OB empfiehlt Internet-Sonderausschuss

Stadträte fordern, die Verwaltung müsse den Breitbandausbau zur Chefsache machen. Die Stadtspitze bezweifelt, dass das Problem überhaupt existiert.

Zwickau.

Die Stadt Zwickau hängt zwar nach wie vor nicht flächendeckend am Breitband-Internet, aber stört das die Zwickauer Privatleute und Unternehmer überhaupt? Und falls nicht, kann man annehmen, dass es sie in fünf Jahren stört? Und könnte man dann rechtfertigen, jetzt 100 Millionen Euro für schnelle Internetanschlüsse auszugeben, die jetzt kaum jemand nutzen will?

Mit diesen Fragen beschäftigen sich Teile des Zwickauer Stadtrats und die Stadtverwaltung inzwischen seit Jahren. Oberbürgermeisterin Pia Findeiß (SPD) hat am Ende einer extra beantragten Kurzdebatte zum Thema Breitbandausbau in der jüngsten Stadtratssitzung einen neuen Vorschlag unterbreitet. Die Stadträte, die sich besonders für den städtisch gesteuerten Netzausbau engagieren, sollten doch einen eigenen Internet-Sonderausschuss beantragen. "Die Visionäre, was den Glasfaserausbau betrifft, könnten dann dort wirken" und im Zusammenspiel mit der Verwaltung klären, was möglich sei und was nicht, sagte die OB. Unklar ist, ob es dazu kommt.

Das Stadtoberhaupt spielt offenkundig auf Zeit. Nach Findeiß' Angaben ist auf Bundesebene im Gespräch, die Fördermittelrichtlinie zu überarbeiten. Dann könnten auch Anschlüsse finanziert werden, für die es jetzt noch kein öffentliches Geld gibt. Vor 2021 sei aber mit keiner Veränderung zu rechnen. Nach derzeitigem Stand würde ein flächendeckender Glasfaserausbau in Zwickau 100 Millionen Euro kosten. Die Staatskasse würde derzeit keinen Cent dazu bezahlen. Möglicherweise würde man sich auch für die Zukunft eine Förderung verbauen, falls man jetzt auf eigene Kosten den Ausbau angehen würde.

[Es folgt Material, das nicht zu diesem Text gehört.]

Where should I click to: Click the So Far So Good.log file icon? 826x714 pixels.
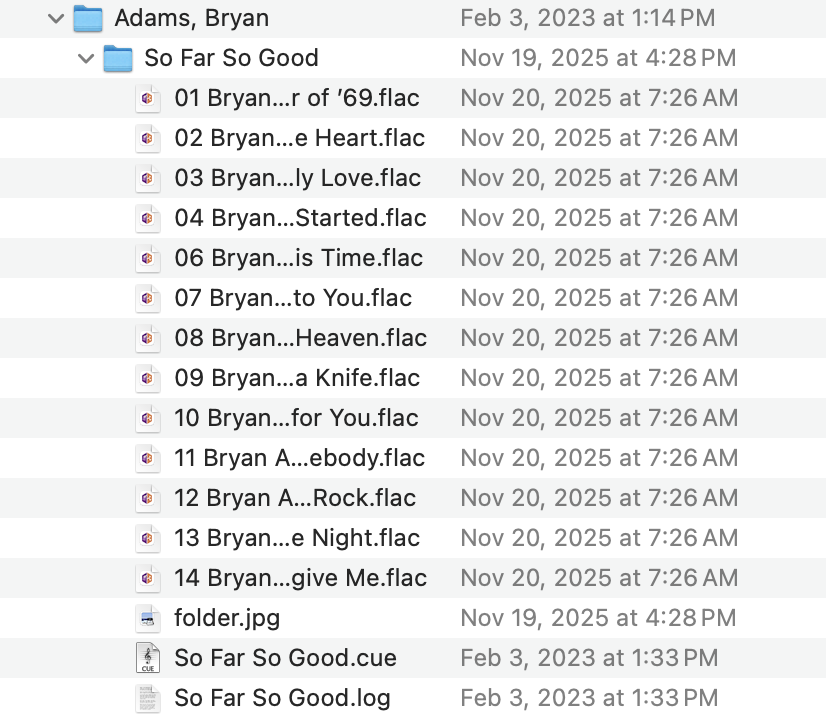(x=148, y=698)
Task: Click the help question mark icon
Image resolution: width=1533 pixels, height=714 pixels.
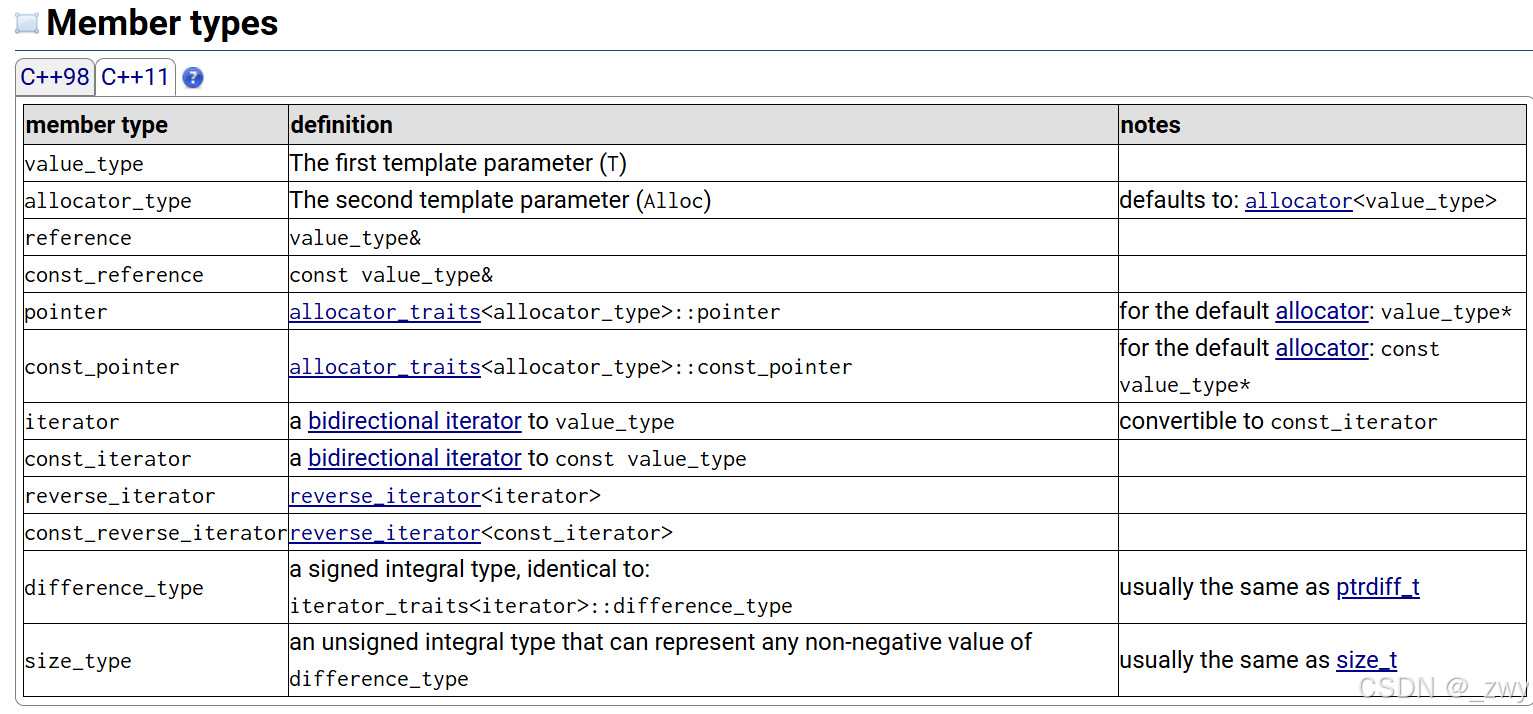Action: click(x=193, y=77)
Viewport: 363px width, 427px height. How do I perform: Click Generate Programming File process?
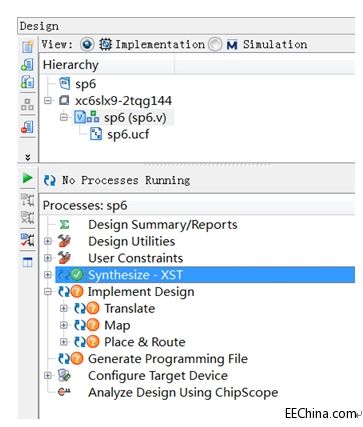click(x=168, y=359)
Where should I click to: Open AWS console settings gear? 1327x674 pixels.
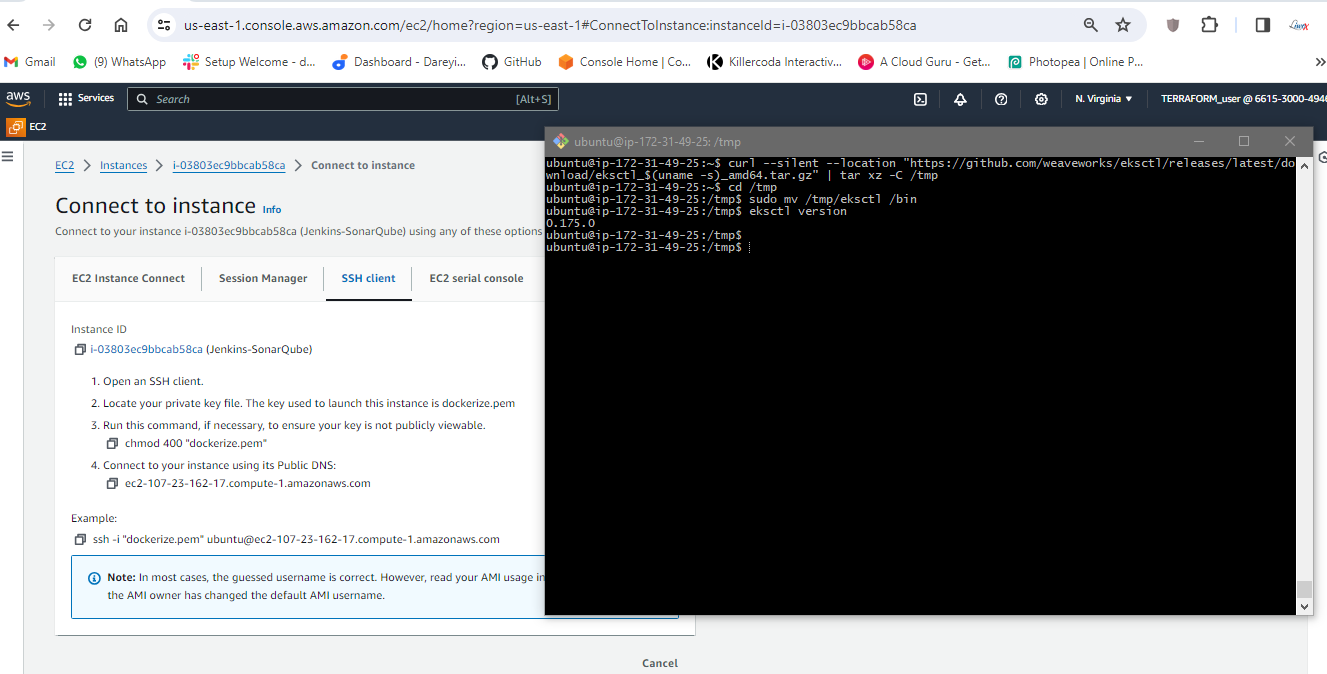(1041, 99)
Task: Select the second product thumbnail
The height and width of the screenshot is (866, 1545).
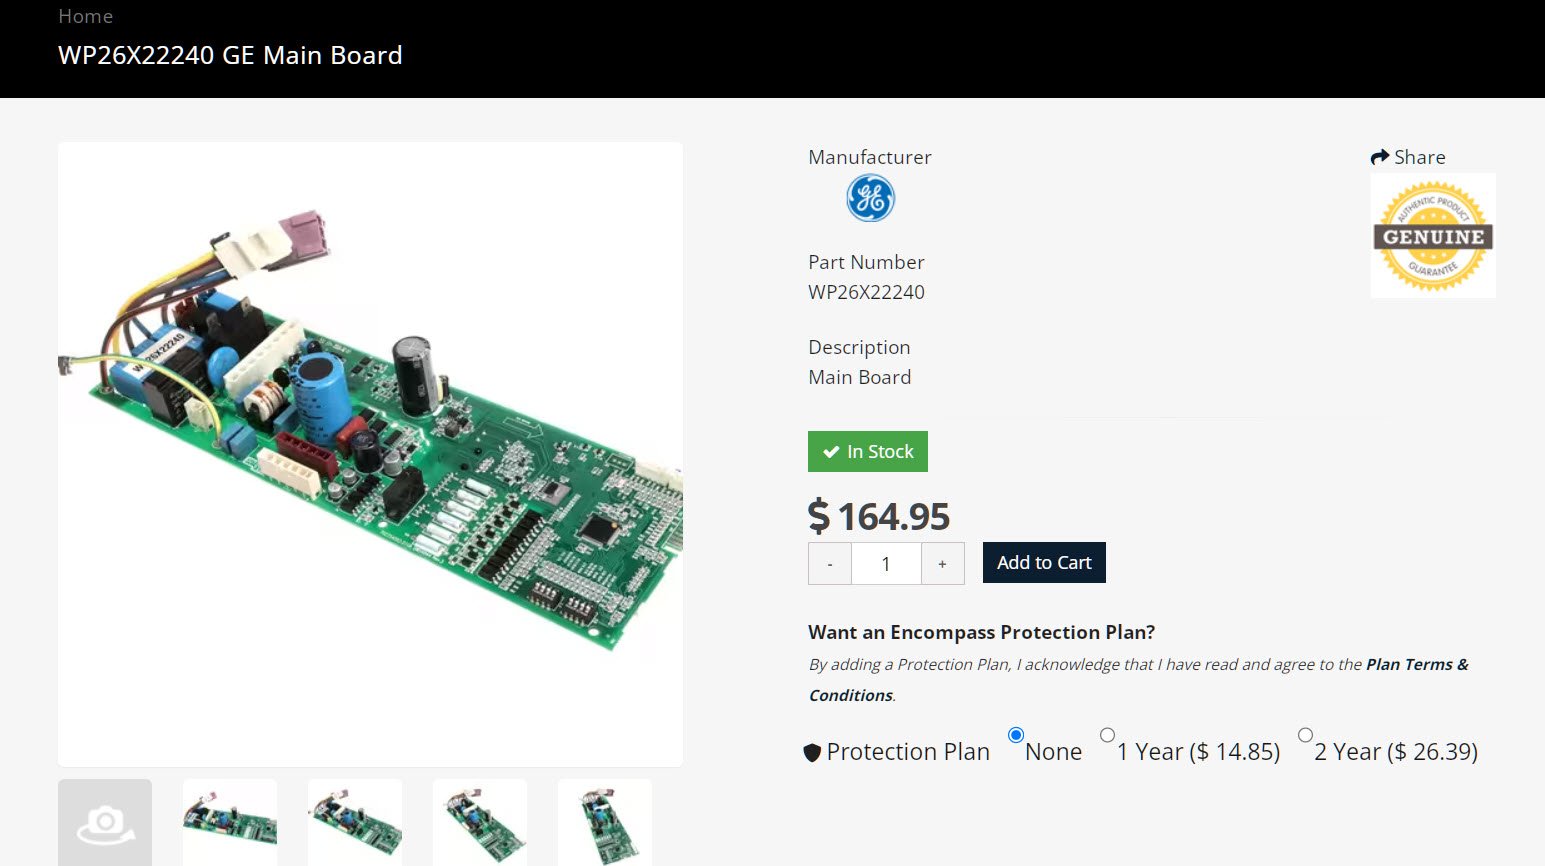Action: pyautogui.click(x=230, y=822)
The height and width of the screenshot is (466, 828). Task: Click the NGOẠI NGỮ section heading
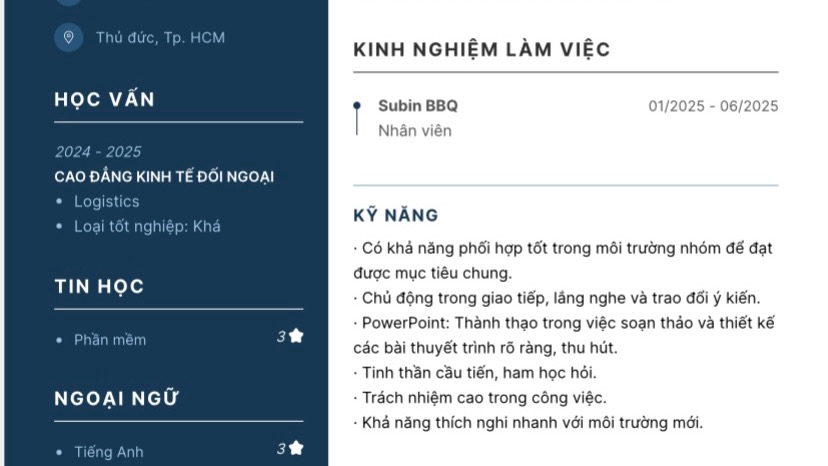tap(116, 399)
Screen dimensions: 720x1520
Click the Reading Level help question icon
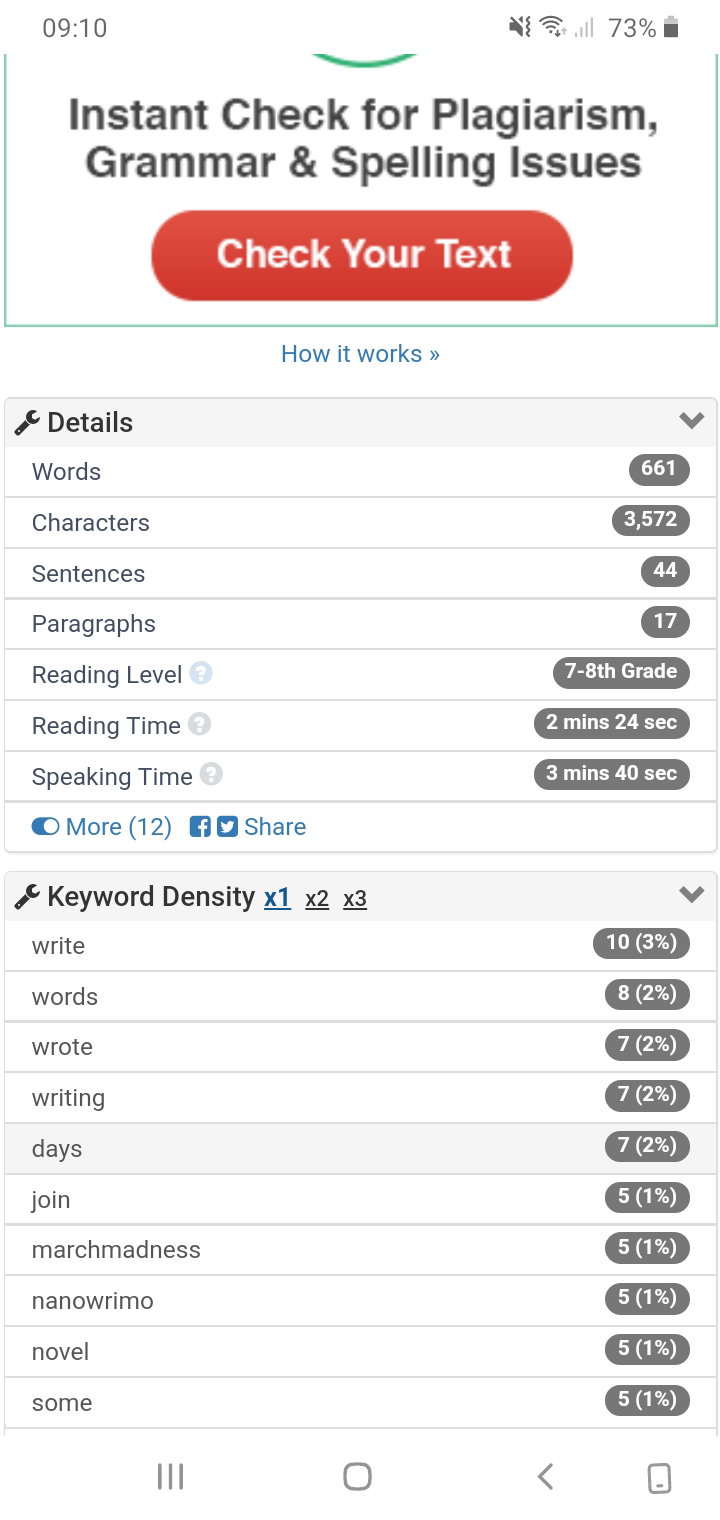tap(201, 674)
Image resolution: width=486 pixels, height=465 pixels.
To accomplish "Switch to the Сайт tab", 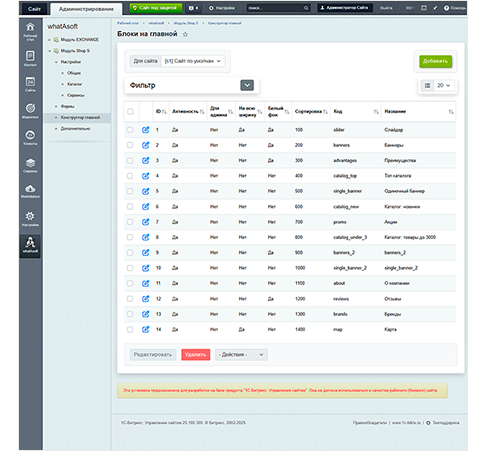I will point(34,9).
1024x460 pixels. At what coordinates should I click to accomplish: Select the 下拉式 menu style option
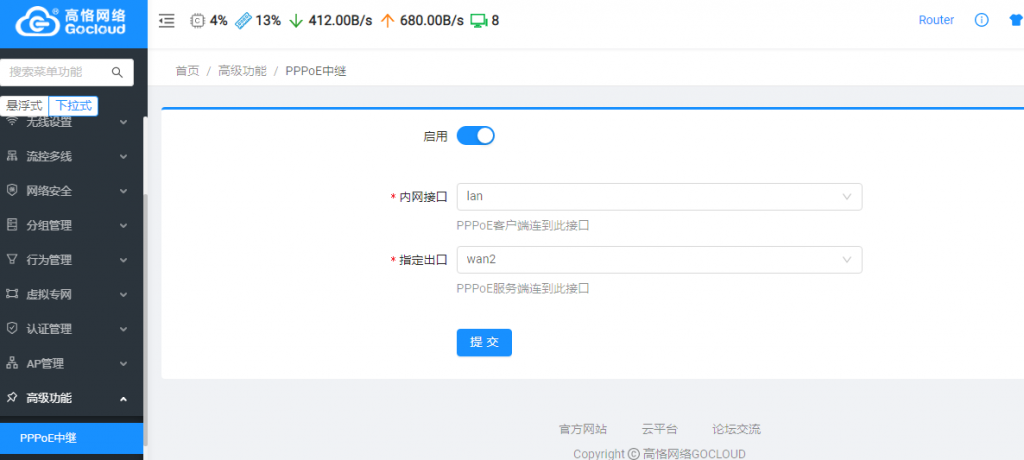(73, 105)
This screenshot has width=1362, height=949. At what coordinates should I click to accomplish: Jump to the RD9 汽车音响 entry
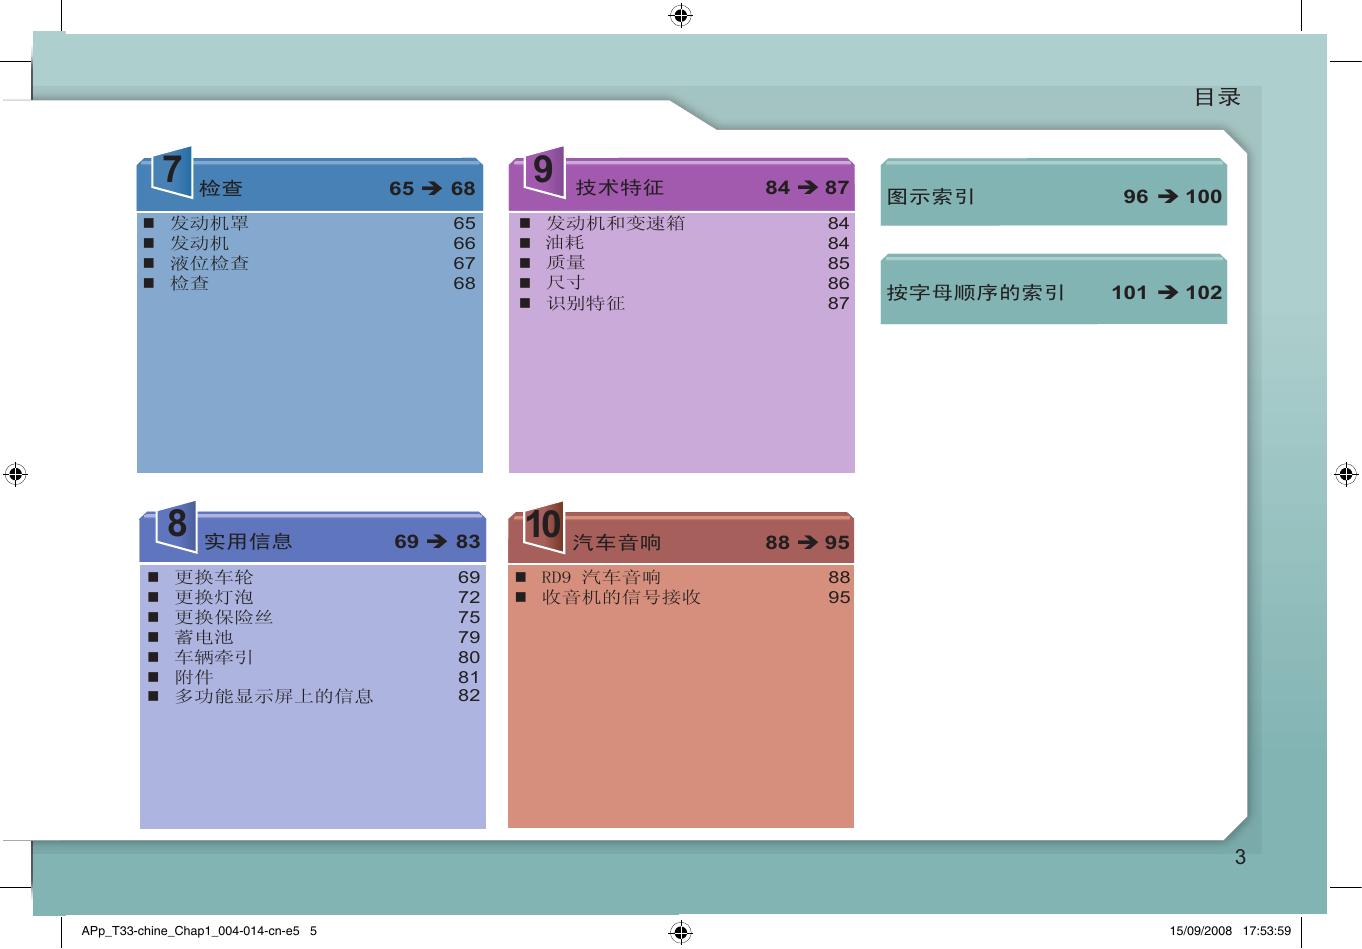tap(600, 577)
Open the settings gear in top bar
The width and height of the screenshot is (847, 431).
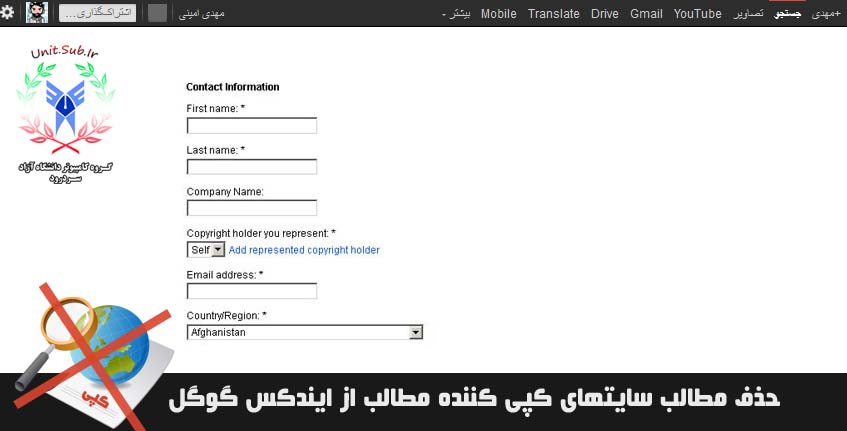click(x=8, y=13)
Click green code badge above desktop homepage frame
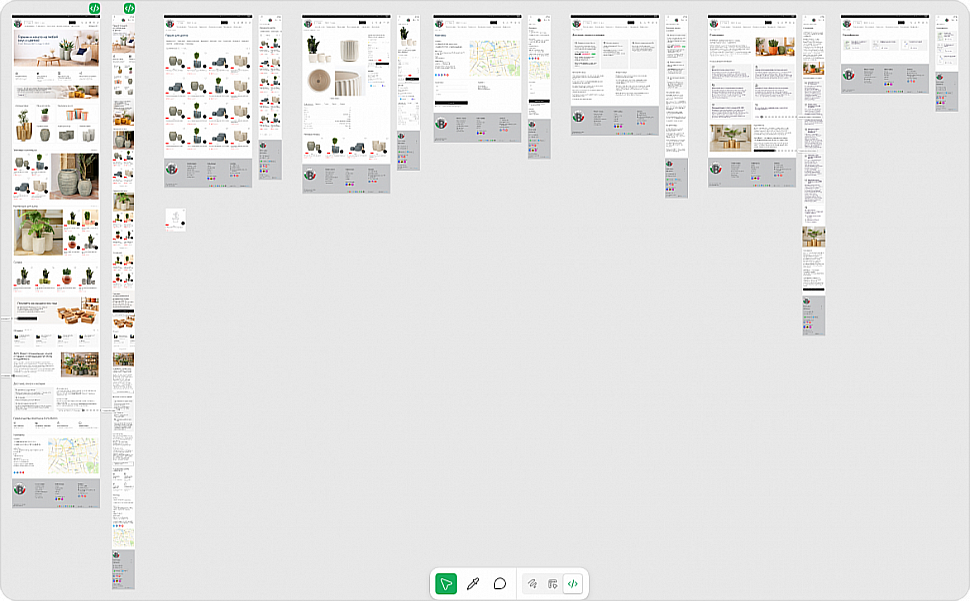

Seit Jahren fordern mehrere Stadtratsmitglieder fraktionsübergreifend, dass die Stadtverwaltung mehr für den Glasfaserausbau tun müsse. Das Rathaus hingegen lehnt mit Verweis auf die horrenden Kosten ab. Auch fehle zurzeit die Nachfrage. Einer Erhebung zufolge wären nur acht Prozent der Zwickauer Haushalte bereit, Verträge mit einem Datenvolumen von mehr als 100 Mbit pro Sekunde abzuschließen. 92 Prozent der Haushalte sind mit mindestens 50 Mbit pro Sekunde versorgt. 570 Adresspunkte, die derzeit unterversorgt sind, sollen im Rahmen eines Landkreis-Projekts angeschlossen werden.

Aber nicht nur Privatleute scheinen mit ihrer Internetversorgung zufrieden zu sein, auch seitens der Unternehmen gibt es laut Findeiß keine Klagen. Sie sei häufig in mittelständischen Betrieben über das ganze Stadtgebiet verteilt zu Besuch, sagte Findeiß. So gut wie nie gebe es Klagen über zu lahmes Netz.